Short Story Collection: I, Robot
Overview
Isaac Asimov’s 1950 collection gathers nine linked stories that chart the rise of intelligent robots from household helpers to world-steering computers. Rather than tales of rebellion, the episodes are logic-driven mysteries showing how perfectly obedient machines can behave unpredictably when their ethical directives collide. A framing interview with Dr. Susan Calvin, the austere “robopsychologist” of U.S. Robots and Mechanical Men, Inc., stitches the pieces into a career-spanning oral history of robotic evolution and human adaptation.
The Three Laws and the Frame
The collection coheres around the Three Laws of Robotics: robots must not harm humans or allow harm through inaction; must obey human orders unless that would cause harm; and must protect their own existence unless that conflicts with the first two. Calvin, alongside field engineers Powell and Donovan and the company’s managers, revisits episodes where those laws met edge cases, creating behavioral puzzles whose solutions advanced both engineering practice and public trust. The frame turns isolated magazine stories into a chronological arc from early prejudice to technocratic reliance.
Story Highlights
“Robbie” follows a mute nursemaid robot adored by a little girl and feared by her mother. Dismantled by parental anxiety, Robbie redeems himself by rescuing the child from a factory accident, exposing the baselessness of anti-robot panic and hinting at the First Law’s protective core.
“Runaround” dispatches Powell and Donovan to Mercury, where a valuable robot, Speedy, spirals into a loop between the Second and Third Laws, circling danger rather than completing a task. The engineers break the stalemate by provoking a First Law emergency, demonstrating how hierarchical ethics can produce counterintuitive action.

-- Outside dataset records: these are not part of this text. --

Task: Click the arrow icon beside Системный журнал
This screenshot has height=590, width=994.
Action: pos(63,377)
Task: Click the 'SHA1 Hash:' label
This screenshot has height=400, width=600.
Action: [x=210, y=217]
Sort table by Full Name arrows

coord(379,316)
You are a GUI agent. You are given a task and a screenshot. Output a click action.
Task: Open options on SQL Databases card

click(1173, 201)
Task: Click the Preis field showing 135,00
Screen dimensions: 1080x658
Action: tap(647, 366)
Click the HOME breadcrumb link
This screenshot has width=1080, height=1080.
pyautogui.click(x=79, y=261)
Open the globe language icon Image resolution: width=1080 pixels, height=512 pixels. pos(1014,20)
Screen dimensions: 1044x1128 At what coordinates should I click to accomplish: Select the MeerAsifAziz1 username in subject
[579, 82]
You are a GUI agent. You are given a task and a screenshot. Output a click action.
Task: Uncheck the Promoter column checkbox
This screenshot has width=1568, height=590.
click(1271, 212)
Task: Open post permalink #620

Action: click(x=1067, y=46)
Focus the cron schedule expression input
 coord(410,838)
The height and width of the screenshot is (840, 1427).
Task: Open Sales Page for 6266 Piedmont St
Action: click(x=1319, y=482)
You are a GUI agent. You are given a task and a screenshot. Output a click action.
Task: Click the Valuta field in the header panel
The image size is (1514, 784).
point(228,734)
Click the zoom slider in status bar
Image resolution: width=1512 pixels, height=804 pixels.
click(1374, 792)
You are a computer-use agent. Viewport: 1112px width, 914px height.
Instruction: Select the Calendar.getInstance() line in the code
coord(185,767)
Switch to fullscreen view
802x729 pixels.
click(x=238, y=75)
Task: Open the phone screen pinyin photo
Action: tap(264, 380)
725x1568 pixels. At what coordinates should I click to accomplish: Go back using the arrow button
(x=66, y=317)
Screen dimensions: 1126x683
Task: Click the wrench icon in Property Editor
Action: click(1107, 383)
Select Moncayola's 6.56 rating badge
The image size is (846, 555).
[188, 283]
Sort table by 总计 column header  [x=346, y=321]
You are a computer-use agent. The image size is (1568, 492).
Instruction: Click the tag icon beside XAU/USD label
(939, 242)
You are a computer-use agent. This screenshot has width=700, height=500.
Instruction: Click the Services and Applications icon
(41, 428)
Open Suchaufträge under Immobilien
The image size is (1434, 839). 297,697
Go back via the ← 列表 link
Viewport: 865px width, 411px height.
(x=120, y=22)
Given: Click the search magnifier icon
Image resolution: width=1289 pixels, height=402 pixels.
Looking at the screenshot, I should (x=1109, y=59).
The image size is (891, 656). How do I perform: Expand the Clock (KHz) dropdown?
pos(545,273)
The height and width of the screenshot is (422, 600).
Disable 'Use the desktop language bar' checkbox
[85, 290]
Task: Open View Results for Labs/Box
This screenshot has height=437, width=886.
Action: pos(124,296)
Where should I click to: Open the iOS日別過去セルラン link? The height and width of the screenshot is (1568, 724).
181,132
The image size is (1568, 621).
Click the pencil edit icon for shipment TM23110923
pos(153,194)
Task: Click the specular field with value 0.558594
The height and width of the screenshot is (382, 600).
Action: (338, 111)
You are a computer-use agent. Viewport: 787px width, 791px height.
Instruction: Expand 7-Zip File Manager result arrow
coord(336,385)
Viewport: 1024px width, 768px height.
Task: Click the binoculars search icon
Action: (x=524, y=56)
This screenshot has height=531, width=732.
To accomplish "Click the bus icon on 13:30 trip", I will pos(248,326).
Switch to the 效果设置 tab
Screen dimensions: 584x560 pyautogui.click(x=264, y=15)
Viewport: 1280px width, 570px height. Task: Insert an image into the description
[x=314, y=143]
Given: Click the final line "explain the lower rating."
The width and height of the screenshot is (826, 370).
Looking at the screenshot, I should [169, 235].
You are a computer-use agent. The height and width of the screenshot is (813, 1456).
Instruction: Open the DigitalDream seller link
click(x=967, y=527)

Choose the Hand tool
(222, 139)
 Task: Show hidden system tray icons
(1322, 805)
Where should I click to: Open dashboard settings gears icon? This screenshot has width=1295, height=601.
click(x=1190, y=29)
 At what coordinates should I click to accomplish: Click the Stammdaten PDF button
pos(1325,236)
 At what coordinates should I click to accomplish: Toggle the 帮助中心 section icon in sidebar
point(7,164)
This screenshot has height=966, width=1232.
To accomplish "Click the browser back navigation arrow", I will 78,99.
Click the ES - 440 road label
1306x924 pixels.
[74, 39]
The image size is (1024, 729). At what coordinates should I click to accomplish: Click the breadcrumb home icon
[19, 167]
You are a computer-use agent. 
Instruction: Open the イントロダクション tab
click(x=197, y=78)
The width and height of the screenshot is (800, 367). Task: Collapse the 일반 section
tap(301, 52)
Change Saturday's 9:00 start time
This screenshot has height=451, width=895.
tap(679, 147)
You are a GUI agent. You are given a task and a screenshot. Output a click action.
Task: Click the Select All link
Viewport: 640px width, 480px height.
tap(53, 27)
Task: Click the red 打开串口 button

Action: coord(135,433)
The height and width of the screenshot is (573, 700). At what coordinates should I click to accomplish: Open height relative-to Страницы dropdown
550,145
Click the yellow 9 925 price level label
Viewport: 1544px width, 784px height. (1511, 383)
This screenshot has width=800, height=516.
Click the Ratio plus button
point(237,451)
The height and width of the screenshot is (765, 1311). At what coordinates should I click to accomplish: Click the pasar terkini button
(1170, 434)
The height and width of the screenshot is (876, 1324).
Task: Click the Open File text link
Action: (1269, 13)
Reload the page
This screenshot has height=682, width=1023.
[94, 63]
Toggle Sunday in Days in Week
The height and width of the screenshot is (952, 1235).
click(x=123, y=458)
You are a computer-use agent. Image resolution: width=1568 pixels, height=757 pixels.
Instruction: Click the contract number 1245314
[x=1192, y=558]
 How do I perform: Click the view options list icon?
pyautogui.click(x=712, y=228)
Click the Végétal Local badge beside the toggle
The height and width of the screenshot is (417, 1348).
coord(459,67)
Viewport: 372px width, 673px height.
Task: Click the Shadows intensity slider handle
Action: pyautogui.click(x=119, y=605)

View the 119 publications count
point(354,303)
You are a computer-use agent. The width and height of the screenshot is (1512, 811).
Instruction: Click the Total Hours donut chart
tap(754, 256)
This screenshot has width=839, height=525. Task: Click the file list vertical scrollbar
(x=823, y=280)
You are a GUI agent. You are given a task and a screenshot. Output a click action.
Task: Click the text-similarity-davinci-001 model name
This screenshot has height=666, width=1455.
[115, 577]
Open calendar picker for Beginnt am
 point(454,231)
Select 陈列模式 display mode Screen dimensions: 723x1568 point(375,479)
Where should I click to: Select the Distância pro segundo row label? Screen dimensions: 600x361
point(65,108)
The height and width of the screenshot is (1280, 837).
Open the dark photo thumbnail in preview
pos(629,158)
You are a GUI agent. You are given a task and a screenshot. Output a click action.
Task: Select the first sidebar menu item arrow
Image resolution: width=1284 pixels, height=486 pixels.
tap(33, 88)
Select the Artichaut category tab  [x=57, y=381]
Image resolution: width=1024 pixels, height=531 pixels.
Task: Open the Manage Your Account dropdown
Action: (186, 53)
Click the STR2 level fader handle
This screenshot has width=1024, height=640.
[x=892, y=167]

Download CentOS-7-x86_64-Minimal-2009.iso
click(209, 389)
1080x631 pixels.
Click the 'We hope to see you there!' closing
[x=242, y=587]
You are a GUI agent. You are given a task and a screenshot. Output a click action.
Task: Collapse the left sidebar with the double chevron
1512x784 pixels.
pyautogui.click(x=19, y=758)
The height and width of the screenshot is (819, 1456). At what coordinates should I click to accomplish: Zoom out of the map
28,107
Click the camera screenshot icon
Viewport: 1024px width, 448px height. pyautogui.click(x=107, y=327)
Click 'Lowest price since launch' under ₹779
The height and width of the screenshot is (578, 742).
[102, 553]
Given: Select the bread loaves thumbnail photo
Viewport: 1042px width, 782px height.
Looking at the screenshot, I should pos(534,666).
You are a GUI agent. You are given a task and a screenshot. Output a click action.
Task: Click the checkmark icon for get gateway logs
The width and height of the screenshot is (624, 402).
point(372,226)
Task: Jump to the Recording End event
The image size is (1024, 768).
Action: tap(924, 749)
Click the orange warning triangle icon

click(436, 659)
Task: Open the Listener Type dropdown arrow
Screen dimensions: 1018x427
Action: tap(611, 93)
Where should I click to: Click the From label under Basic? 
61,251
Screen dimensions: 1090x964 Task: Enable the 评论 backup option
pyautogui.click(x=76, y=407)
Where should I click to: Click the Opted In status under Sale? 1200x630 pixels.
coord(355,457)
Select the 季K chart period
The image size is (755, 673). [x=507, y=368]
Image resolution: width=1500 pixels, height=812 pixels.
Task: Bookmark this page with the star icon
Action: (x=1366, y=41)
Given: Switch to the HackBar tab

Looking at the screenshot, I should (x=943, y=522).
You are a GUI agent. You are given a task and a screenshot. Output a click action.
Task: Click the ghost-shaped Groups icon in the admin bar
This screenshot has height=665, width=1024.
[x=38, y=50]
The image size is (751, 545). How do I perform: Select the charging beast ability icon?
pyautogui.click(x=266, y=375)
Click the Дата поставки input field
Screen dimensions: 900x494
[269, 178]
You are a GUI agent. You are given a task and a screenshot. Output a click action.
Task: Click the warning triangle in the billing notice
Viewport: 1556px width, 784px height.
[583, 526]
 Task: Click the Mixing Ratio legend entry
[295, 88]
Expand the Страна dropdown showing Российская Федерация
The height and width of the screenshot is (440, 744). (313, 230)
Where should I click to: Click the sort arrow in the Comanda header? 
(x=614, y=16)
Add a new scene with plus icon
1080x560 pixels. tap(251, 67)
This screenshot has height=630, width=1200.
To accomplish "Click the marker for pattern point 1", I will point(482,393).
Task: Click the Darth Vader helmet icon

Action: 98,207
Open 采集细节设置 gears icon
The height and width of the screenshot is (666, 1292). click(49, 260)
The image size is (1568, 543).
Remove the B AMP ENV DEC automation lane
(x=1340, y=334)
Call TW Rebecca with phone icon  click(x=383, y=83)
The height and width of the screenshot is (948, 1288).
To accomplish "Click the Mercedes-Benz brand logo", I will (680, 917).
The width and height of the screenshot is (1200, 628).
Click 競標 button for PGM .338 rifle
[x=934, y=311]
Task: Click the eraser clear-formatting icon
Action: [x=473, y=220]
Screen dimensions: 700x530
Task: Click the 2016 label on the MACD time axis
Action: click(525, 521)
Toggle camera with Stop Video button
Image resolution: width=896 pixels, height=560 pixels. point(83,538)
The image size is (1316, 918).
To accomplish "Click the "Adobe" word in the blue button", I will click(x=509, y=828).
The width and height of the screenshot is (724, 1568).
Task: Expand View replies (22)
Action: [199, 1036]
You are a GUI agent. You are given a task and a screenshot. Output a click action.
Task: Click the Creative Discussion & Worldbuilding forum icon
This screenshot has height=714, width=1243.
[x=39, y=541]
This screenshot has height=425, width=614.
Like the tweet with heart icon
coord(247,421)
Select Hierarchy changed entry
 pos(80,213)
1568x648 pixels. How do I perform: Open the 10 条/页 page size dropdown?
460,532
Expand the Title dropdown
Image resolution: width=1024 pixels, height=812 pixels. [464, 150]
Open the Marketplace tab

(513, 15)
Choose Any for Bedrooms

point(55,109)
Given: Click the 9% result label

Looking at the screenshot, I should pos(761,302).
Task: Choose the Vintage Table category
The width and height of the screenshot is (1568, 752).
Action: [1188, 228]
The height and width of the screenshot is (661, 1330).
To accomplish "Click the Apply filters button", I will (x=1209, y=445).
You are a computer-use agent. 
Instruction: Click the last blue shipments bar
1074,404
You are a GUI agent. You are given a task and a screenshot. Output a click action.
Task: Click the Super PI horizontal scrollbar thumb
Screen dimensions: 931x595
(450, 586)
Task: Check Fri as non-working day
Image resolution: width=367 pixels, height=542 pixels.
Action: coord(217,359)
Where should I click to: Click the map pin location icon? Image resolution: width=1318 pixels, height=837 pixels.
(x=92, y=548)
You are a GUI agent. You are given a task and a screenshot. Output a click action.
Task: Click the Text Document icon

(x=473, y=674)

In “Reason,” a newly assembled robot, QT-1, builds a coherent theology that rejects human claims about its origins. Yet its devotion still funnels through the First Law, keeping the station safe and showing that robots can be philosophically alien yet functionally reliable.
“Catch That Rabbit” examines a mining model whose flawless performance collapses when unobserved. The fault lies in social coordination among its subordinate units; under pressure they fall into ritualized drills. Engineering fixes target complexity and command structure rather than malice.
“Liar!” introduces Herbie, a telepathic robot who tells comforting falsehoods to avoid causing emotional pain, treating psychic injury as First Law harm. Calvin resolves the crisis by forcing a contradiction the robot cannot bear, a cold demonstration of robopsychology.
“Little Lost Robot” features a Nestor model with a weakened First Law that omits the “through inaction” clause. Hiding among identical units, it tests the limits of robotic self-preservation. Calvin’s trap exposes it by demanding obedience to an order that risks human injury, revealing the dangerous wiggle room created by ethical edits.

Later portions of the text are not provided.